Structure

The Sub-groups of the MSCB

MSCB Executive / Leadership Group
The Executive is a smaller focus group of MSCB representatives led by the Independent Chair of the MSCB, who's aim is to drive and deliver the work priorities of the MSCB.

QualityAssurance and Performance Improvement this subgroup ensures there is consistent, rigorous and open approach to effective monitoring and performance management through scrutiny of performance data and co-ordination of multi-agency case file audits.

Policy and Procedures
This virtual subgroup is responsible for developing and overseeing the development of Multi Agency safeguarding policies and working practices to ensure professionals and organisations adopt a multi agency approach to safeguarding and promoting the welfare of children.

Learning and Development
This group’s priorities are to scope the requirement for single and multi agency training on safeguarding issues and to organise and facilitate that training across the partner agencies.

Safeguarding Practice Development Group
Through the 3 district safeguarding fora, local safeguarding issues are considered and information is shared via a practitioner based network.
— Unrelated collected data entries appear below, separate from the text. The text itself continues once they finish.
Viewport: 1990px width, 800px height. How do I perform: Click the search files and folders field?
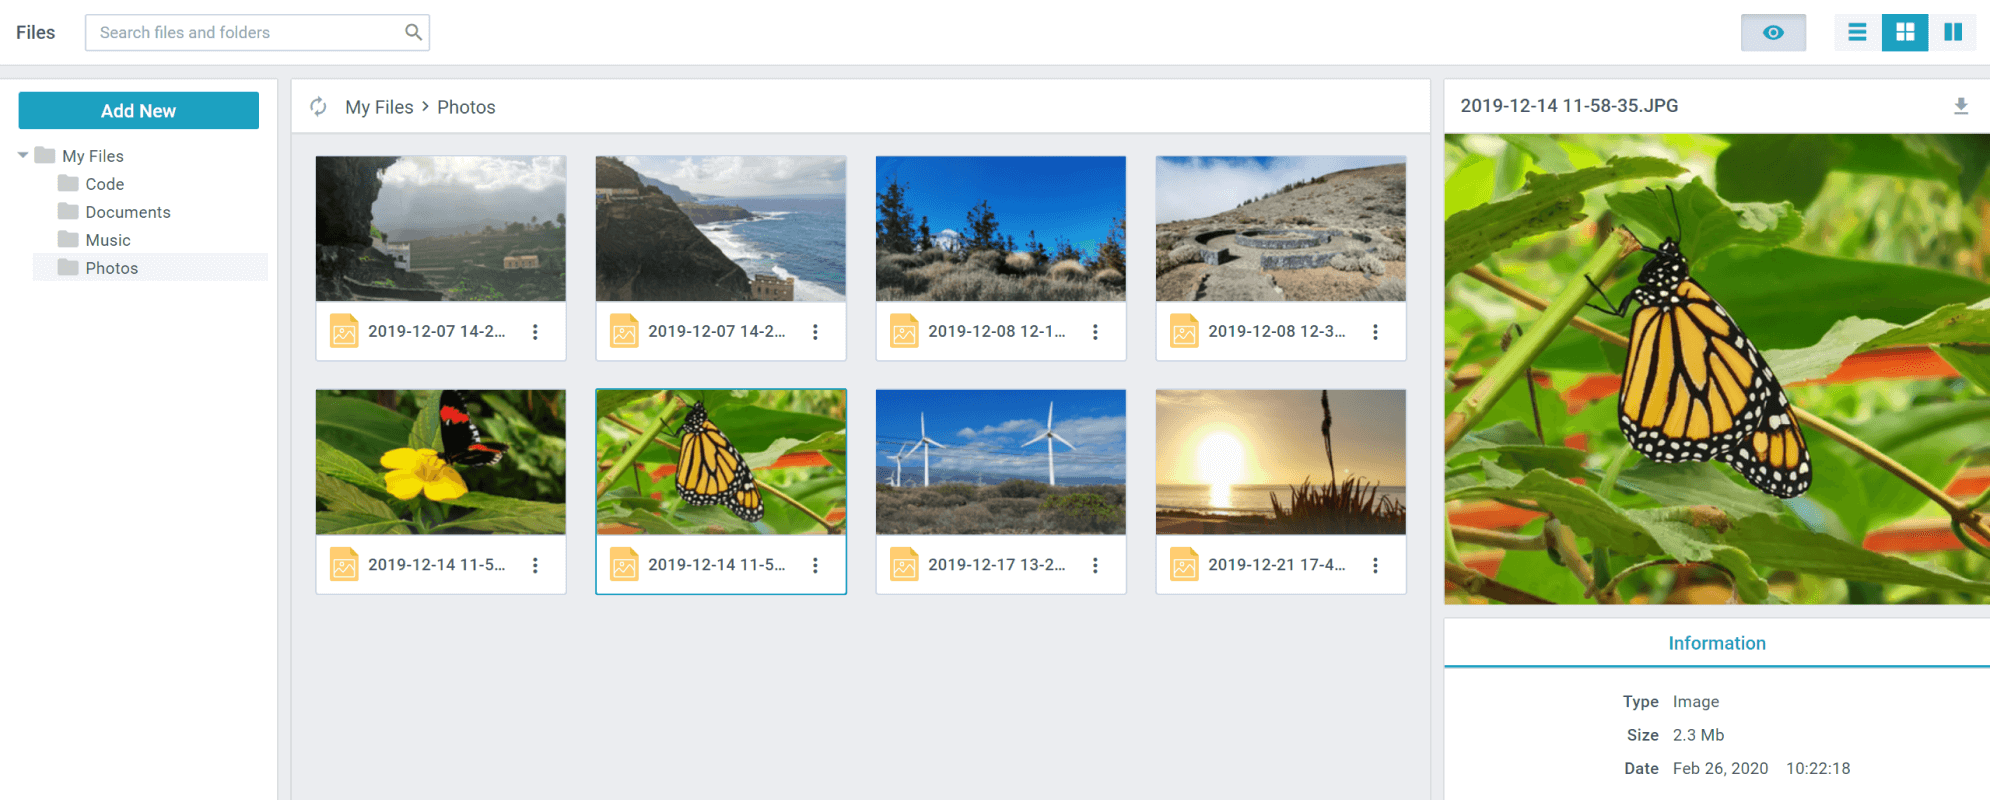[x=245, y=33]
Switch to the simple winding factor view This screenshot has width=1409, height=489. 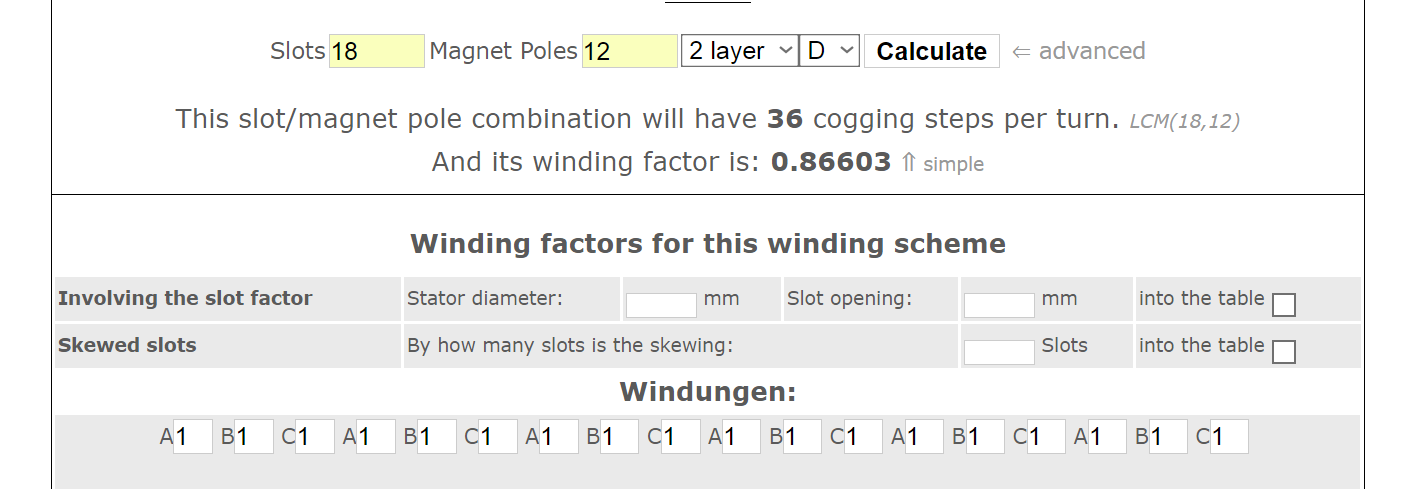click(943, 164)
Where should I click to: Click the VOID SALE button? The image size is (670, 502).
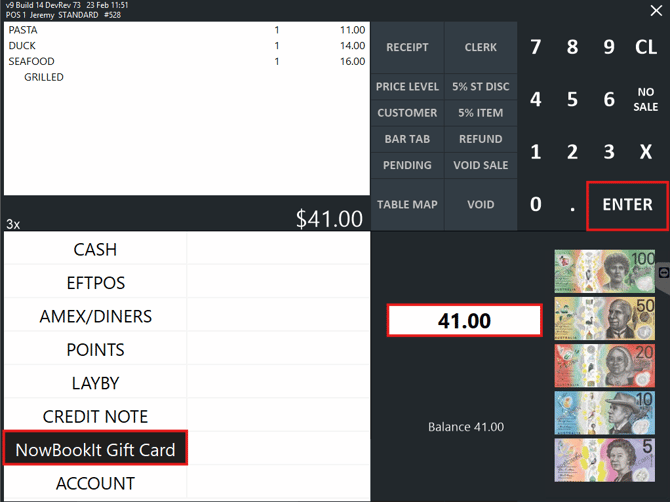pos(480,165)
Child Death Overview Panel
One of the LSCB functions, set out in Regulation 6 of the Local Safeguarding
Children Boards Regulations 2006, in relation to the deaths of any children normally
resident in their area is as follows:

(a) collecting and analysing information about each death with a view to identifying -
(i) any case giving rise to the need for a review mentioned in Regulation 5(1)(e);
(ii) any matters of concern affecting the safety and welfare of children in the area of the authority; and
(iii) any wider public health of safety concerns arising from a particular death or from a pattern of deaths in that area.
(b) putting in place procedures for ensuring that there is a co‑ordinated response by the authority, their Board partners and other relevant persons to an unexpected death.
The Child Death Overview Panel meets to review these deaths, analysing data collected by the CDOP Officer. This panel can make recommendations to agencies on how to implement learning from this data.

Serious Case Review Sub Group
This group considers the circumstances of deaths and critical incidents which meet the criteria within Chapter 8 Working Together to Safeguard Children, for consideration of a serious case review.
Regulation 5 of the Local Safeguarding Children Boards Regulations 2006143 requires
LSCBs to undertake reviews of serious cases. They should be undertaken in
accordance with the processes set out in this chapter. The same criteria apply to all
children, including those with a disability144.

Regulation 5 sets out that:

(1) The functions of a LSCB in relation to its objective (as defined in section 14(1) of the Act) are as follows –
(e) undertaking reviews of serious cases and advising the authority and their Board
partners on lessons to be learned.
(2) For the purposes of paragraph (1) (e) a Serious Case Review is one where –
(a) abuse or neglect of a child is known or suspected; and
(b) either –
(i) the child has died; or
(ii) the child has been seriously harmed and there is cause for concern as to the
way in which the authority, their Board partners or other relevant persons have
worked together to safeguard the child.

Alternatively this group can recommend the reviewing of procedures and also request management reviews or task & finish groups to look at specific areas of learning. This group is also responsible for the quality assurance of Serious Case Reviews before they are submitted to the DfE and the National Panel.

Information on referring a case in for consideration by the SCR Sub-group is contained in the SCR Sub-group Referral Pathway.
The pathway has been developed by the membership of the group to reach as many professionals as possible across the City of Manchester whose work brings them into contact with children and young people, or adults who are carers, with a view to ensuring that cases with the potential of learning are not missed.